Tsimikas has been handed a huge responsibility in the absence of Andy Robertson, and while he was marvellous on the front foot, he needs to work on his concentration in defence.
In midfield, James Milner gloriously Milnered the living daylights out of the game, inclusive of giving Tsimikas a clip around the back of the head after one of his aberrations in giving possession away in his own half. Alex Oxlade-Chamberlain played all the right percentages and both he and Milner superbly orbited the pivot of Naby Keita, who put in a promising performance that represented a significant step forward.
The next trick for Keita is to ensure that he follows this step forward with a cluster of further steps forward. Now is the time to move away from the usual response of a subsequent step back and another one to the side before sitting out the next six weeks.
The No. 8 is a wonderful footballer, a man who is unlike any other midfielder we possess. A natural heir to Gini Wijnaldum, yet a player who is nothing like the Netherlands international who is now a teammate of Neymar, Kylian Mbappe and Lionel Messi in Paris.
A sharp, collective intake of breath was audible when it became clear that we were to be taking to the Carrow Road pitch with a midfield trio of Milner, Oxlade-Chamberlain and Keita.
Milner is a senior citizen now, while Oxlade-Chamberlain is widely viewed as having taken up the old Adam Lallana role of being the piece of squad furniture who won’t be expected to see much football this season and whose inclusion in any starting lineup will bet met with indifference at best, and anxiety at worst.
When you add the frustrating enigma of Keita to the mix, on paper this was a midfield of misfits, yet this is luckily a game that is played out on grass instead and they each passed the test excellently.
In the forward line, it was Roberto Firmino who missed out on the starting role, Diogo Jota getting the nod instead alongside Salah and Sadio Mane.
Jota was probably the least effective yet he got the all-important opening goal, a gauntlet thrown at the feet of Firmino, who promptly entered the fray where he picked it up and skimmed it back towards the Portuguese international.
With Salah gloriously in the mood for fine football and Mane putting in a solid shift, providing everyone stays fully fit the bunfight for a place in the front-three will be one of the highlights of the new season.
A winning start after a familiar summer of contract renewals combined with minimal transfer activity, in which those supporters with their glass half full rode into combat against those whose glass is half empty. I instead reclined with a glass of wine and a plate of cheese, a bit like how Oddball does in Kelly’s Heroes when his tank has broken down on the periphery of a battle strewn Clermont until an outbreak of positivity brings him back into play.
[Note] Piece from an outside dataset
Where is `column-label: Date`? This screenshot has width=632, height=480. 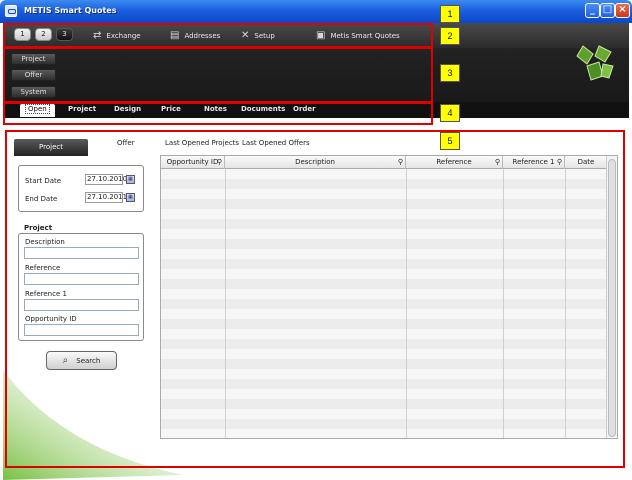 column-label: Date is located at coordinates (586, 162).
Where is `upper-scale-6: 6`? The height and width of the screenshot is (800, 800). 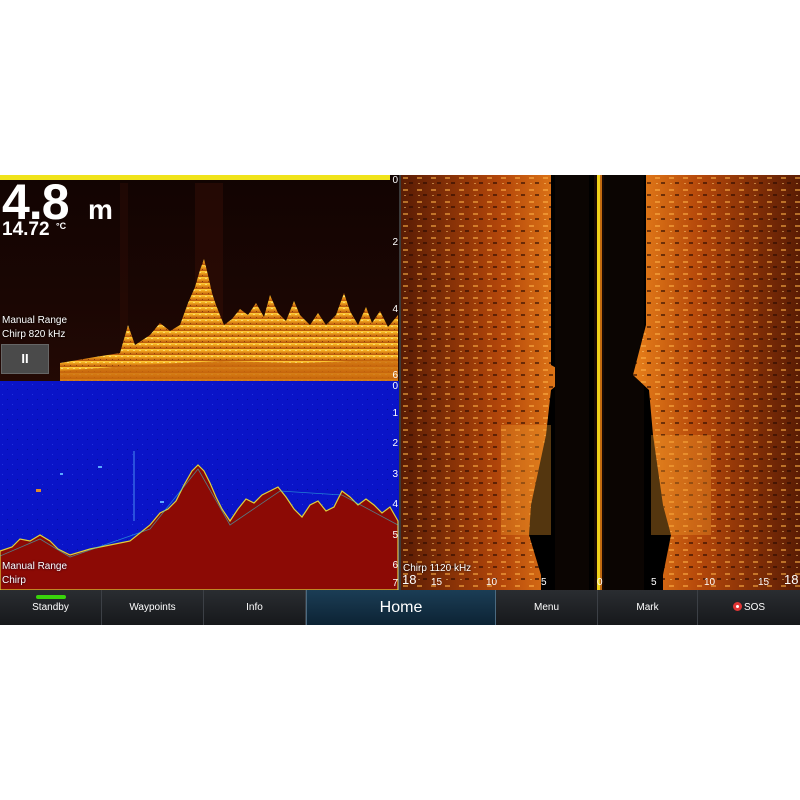
upper-scale-6: 6 is located at coordinates (395, 376).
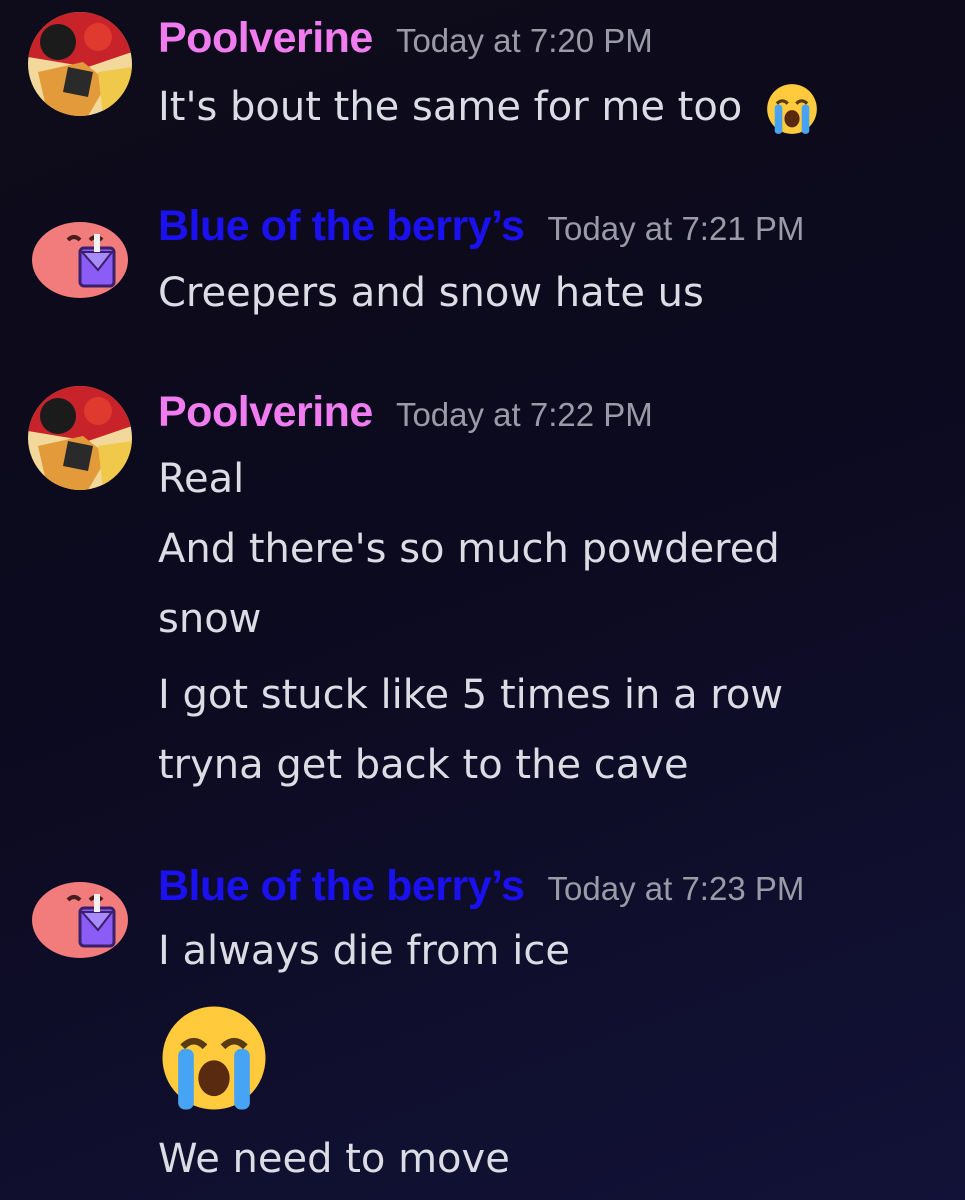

It really is the finest war movie ever and Jurgen Klopp can end the season as Clint Eastwood.
Arguably a subtly stronger squad than the one we had a year ago, Ibrahima Konate’s arrival apart, it has all been about shifting the deckchairs, waiting for the walking wounded to return to full fitness and watching younger players mature that little bit more.
The experiences of 2020/21 will be just as important as the experiences of 2019/20 to this collective as Liverpool plough through the next 37 Premier League games in pursuit of reclaiming the title. They will attempt to do so having been written off by many.
Klopp and his team will be in glass half full mode. The rest of the Premier League ought to beware.